Oil prices retreated on Tuesday amid concerns over a slowing Chinese economy impacting demand, despite expectations of an upcoming interest rate cut by the U.S. Federal Reserve that could support economic activity.
Brent crude futures declined by 57 cents to $84.28 per barrel, while U.S. West Texas Intermediate (WTI) crude dropped 59 cents to $81.32 per barrel by 0630 GMT.
Analysts pointed to weaker-than-expected Chinese economic data, including a 4.7% GDP growth in April-June, the slowest since early 2023, as a factor dampening optimism about oil demand from the world’s second-largest economy.
IG market strategist Yeap Jun Rong highlighted concerns that market participants might have been too optimistic about Chinese oil demand, given the economic slowdown and uncertainties surrounding stimulus measures from Beijing.
Meanwhile, in the U.S., Federal Reserve Chair Jerome Powell’s remarks indicating confidence in inflation trends suggested potential interest rate cuts, which typically lower borrowing costs and stimulate economic growth, including oil demand.
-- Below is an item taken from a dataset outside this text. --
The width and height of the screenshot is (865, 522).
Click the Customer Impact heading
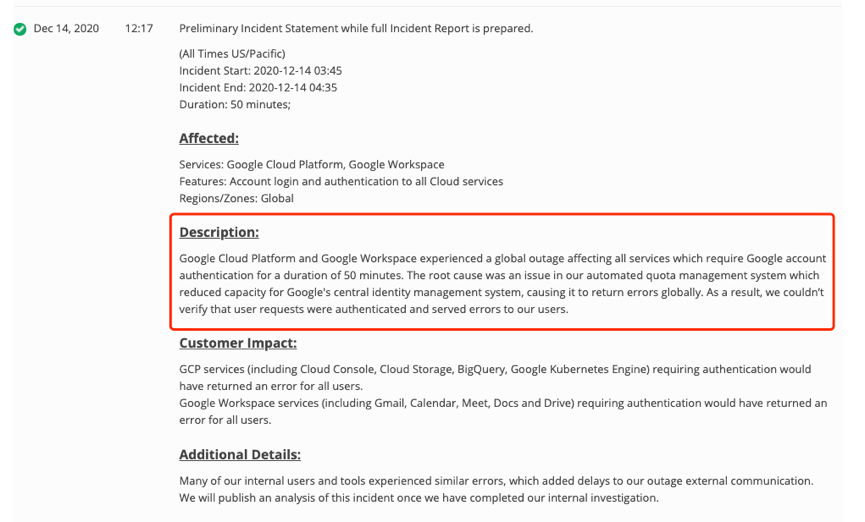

However, analysts cautioned against overly bullish expectations due to anticipated weakness in U.S. macroeconomic data, such as June’s retail sales figures, which could indirectly impact oil demand in the short term. OANDA senior market analyst Kelvin Wong noted that these macroeconomic factors could cap oil prices below $85 per barrel for WTI crude in the near term.